Pure Storage revenues declined in its first quarter of fiscal 2024 as enterprise and cloud customers slowed buying activity due to the uncertain economic situation.
The $598 million brought in for the quarter ended May 7 was down 5 percent on a year ago, with a loss of $67.4 million, compared to the $11.5 million loss the prior year. It was Pure’s first decline after eight consecutive growth quarters and in keeping with quarterly results from HPE storage, down 3 percent, and NetApp, down 6 percent. The previous year’s Q1 revenues were enlarged with a $60 million Meta deal and there would have been 5 percent revenue growth this year ignoring that. Pure gained 276 new customers in the quarter, the lowest number for 10 quarters.
CEO and chairman Charlie Giancarlo said: “We are the clear leader in data storage, now delivering a portfolio that can address the vast majority of storage needs for all enterprises.

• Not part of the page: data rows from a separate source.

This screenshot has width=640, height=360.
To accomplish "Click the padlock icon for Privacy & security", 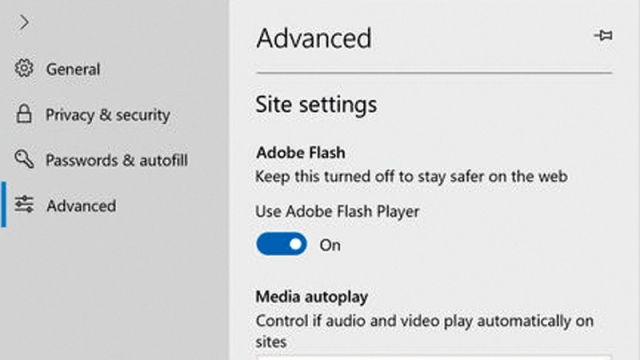I will click(24, 114).
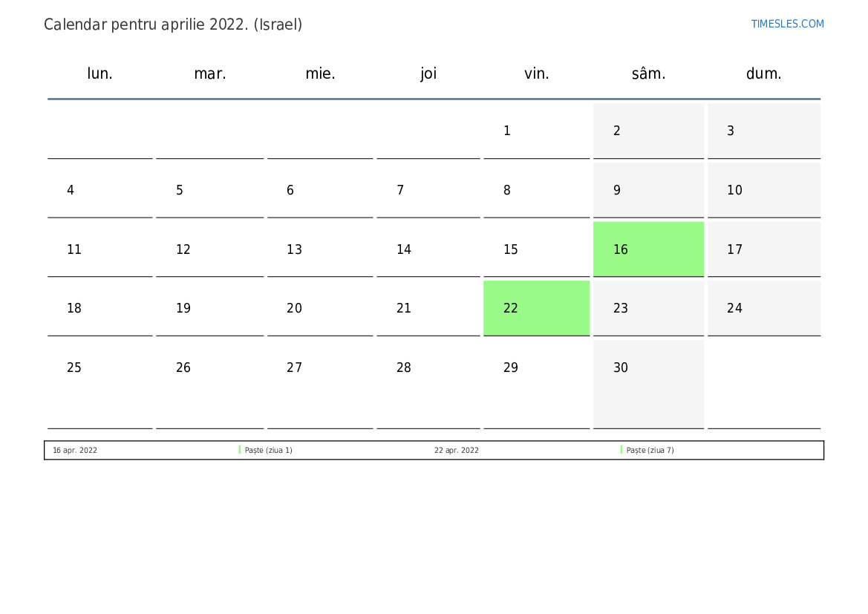
Task: Click the 'sâm.' weekday header
Action: click(648, 74)
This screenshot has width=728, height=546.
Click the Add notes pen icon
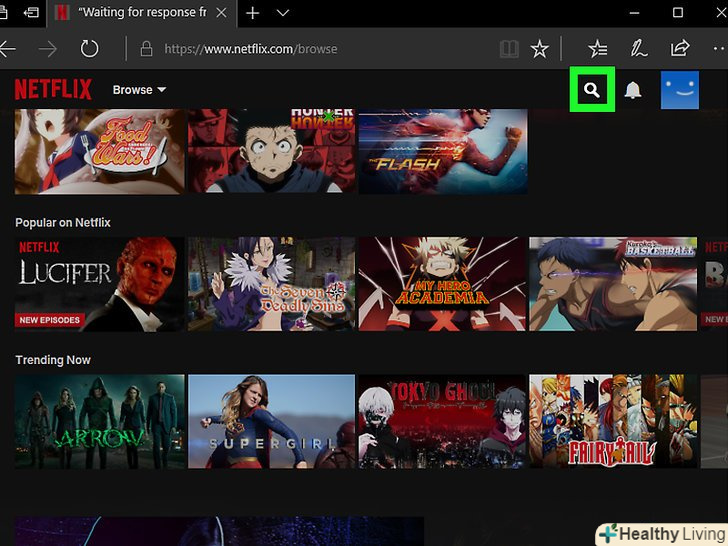[x=638, y=48]
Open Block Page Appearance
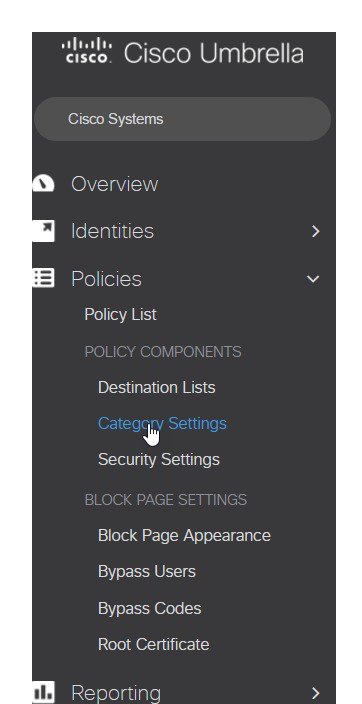Screen dimensions: 362x704 [184, 536]
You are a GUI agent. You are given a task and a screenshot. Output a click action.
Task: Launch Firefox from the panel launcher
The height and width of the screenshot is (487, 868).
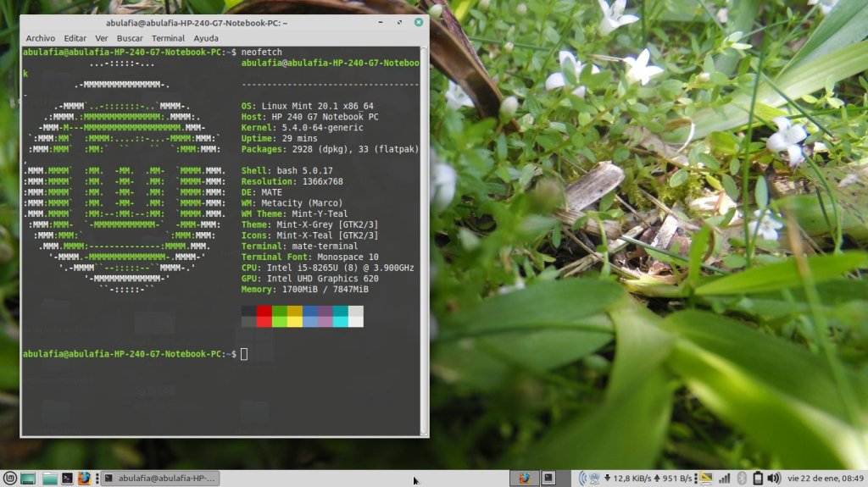[84, 479]
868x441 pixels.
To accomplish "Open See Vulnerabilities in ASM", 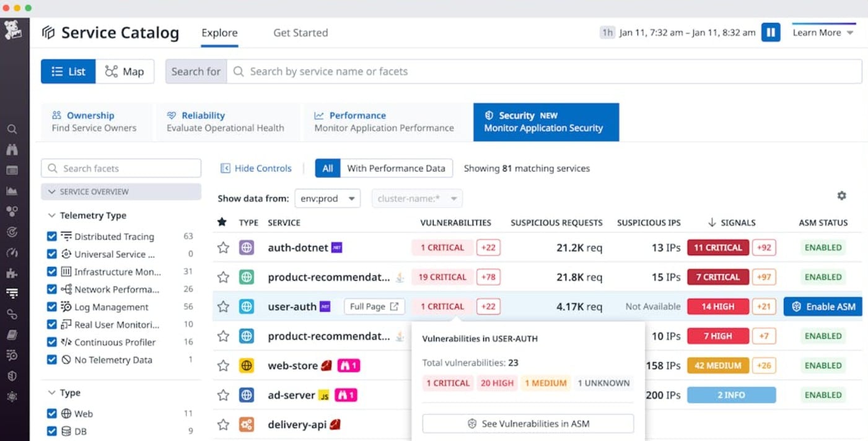I will [x=527, y=423].
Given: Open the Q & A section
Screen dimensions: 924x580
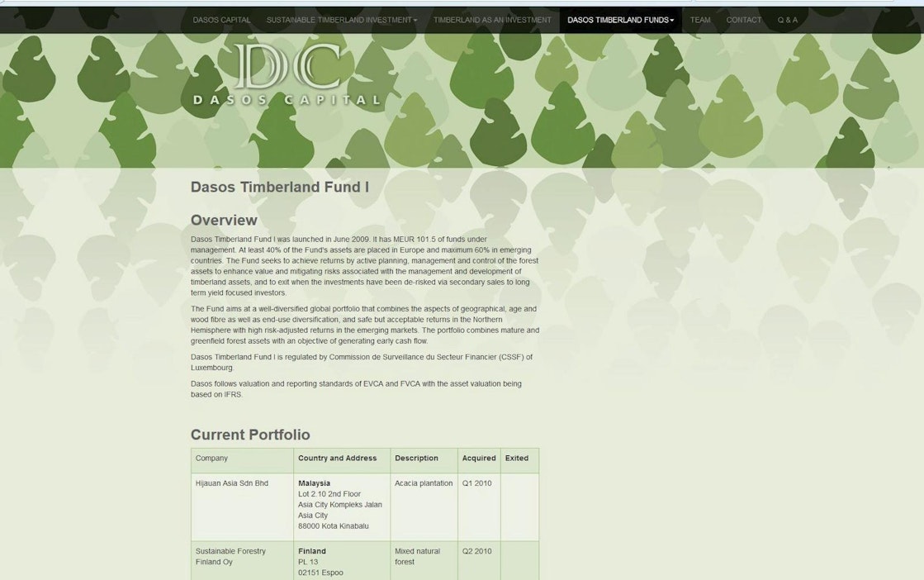Looking at the screenshot, I should 787,20.
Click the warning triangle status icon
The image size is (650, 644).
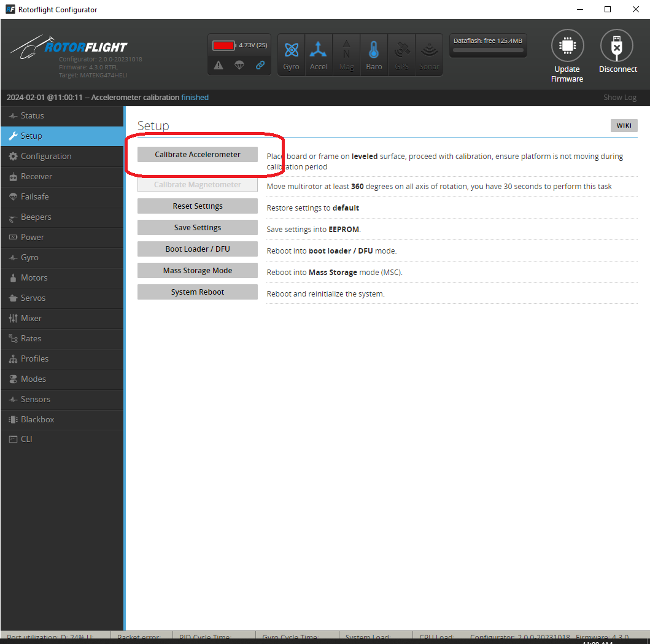click(x=219, y=65)
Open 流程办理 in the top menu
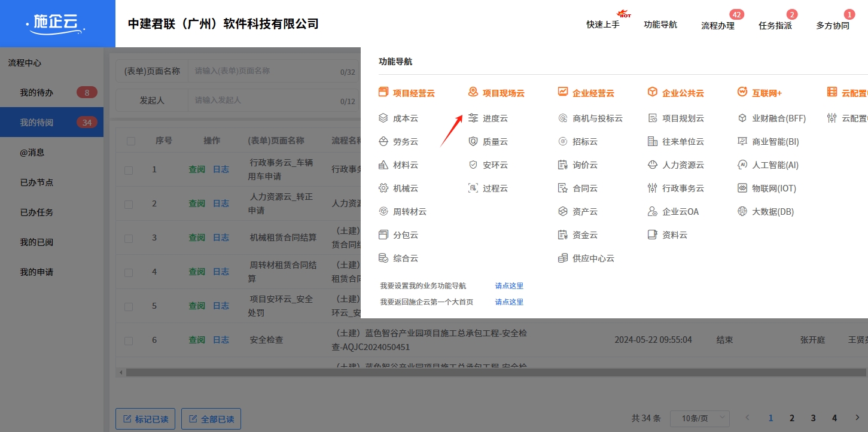 (x=718, y=25)
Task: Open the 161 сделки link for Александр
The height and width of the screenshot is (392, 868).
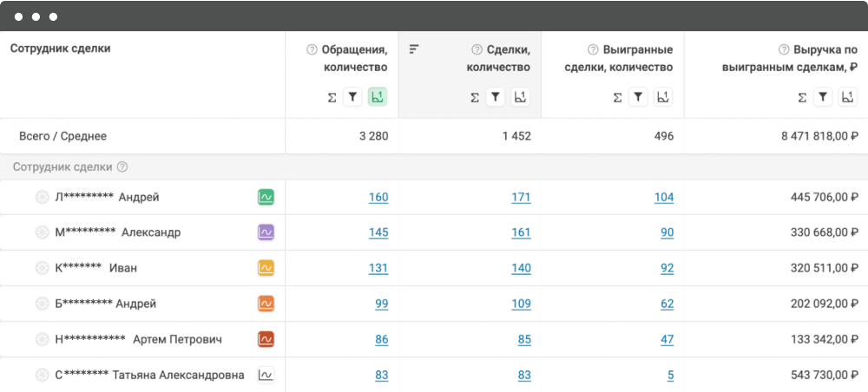Action: tap(521, 232)
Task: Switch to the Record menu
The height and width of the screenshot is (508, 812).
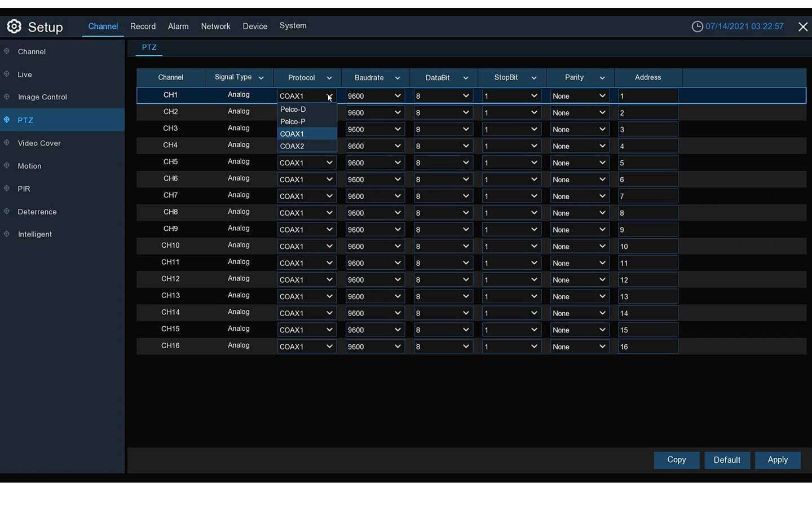Action: pos(143,26)
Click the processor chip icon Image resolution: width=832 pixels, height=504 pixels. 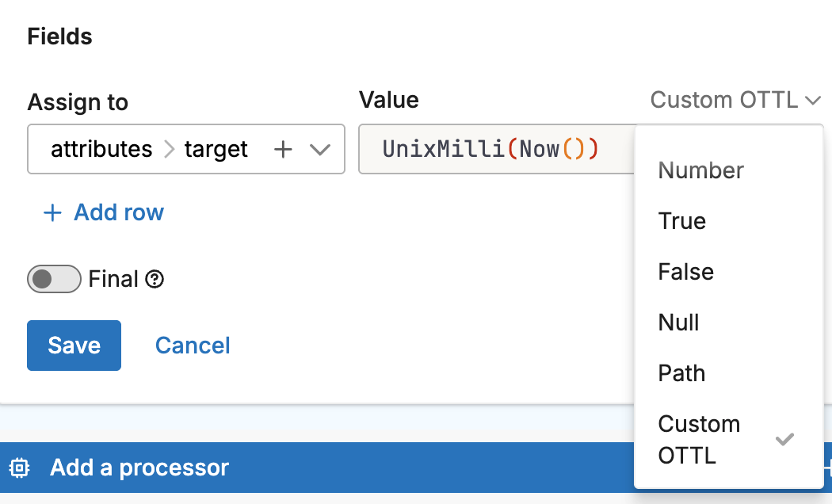tap(20, 468)
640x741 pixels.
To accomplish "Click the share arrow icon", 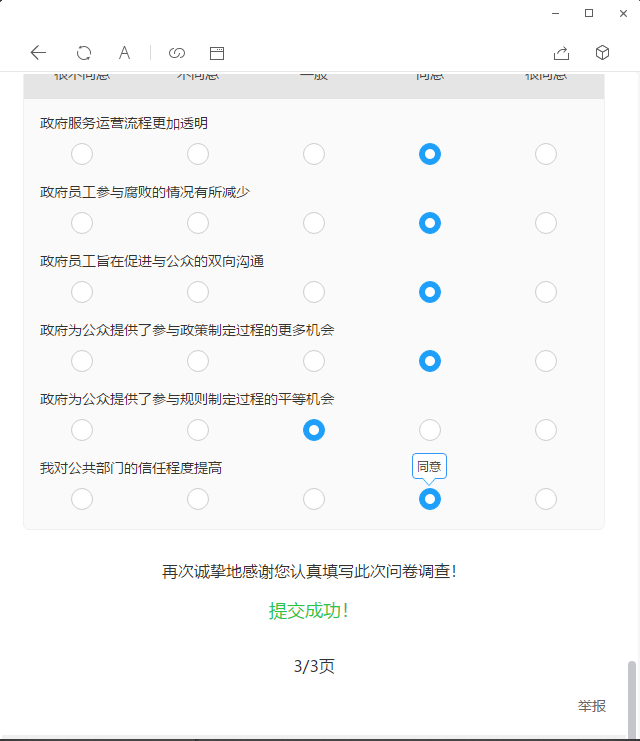I will tap(561, 53).
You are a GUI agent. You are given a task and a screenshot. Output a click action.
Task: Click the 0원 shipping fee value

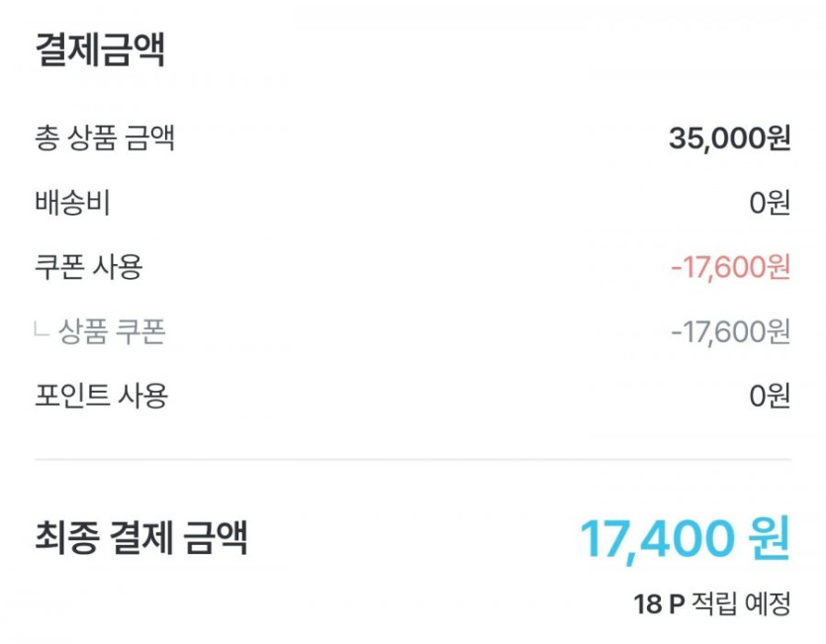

The superior economics, performance, and operational and environmental efficiencies of Pure’s product portfolio over both hard disk and SSD-based, all-flash competitive offerings are now undeniable.”
This ”clear leader” statement is one that other suppliers, with larger storage sales, would find difficult to reconcile with their reality. HPE, for example, just reported $1 billion in storage sales and NetApp recorded $1.6 billion. In March Dell reported $5 billion in storage revenues, 8.5x higher than Pure’s $598 million. Pure looks to be fifth in the storage revenue rankings, behind Dell, HPE, Huawei and NetApp – an odd sort of leadership in data storage.
Financial summary
- Gross margin: 70.1 percent
- Operating cash flow: $173.2 million
- Free cash flow: $121.8 million
- Total cash, equivalents & securities: $1.2 billion
Pure said it had a record pipeline for its latest FlashBlade//E product, it’s QLC flash-using wannabe nearline disk array killer. Giancarlo re-emphasized this aspect of the product, saying: “As I have stated in the past, the days of hard disks are coming to an end – we predict that there will be no new hard disks sold in 5 years.”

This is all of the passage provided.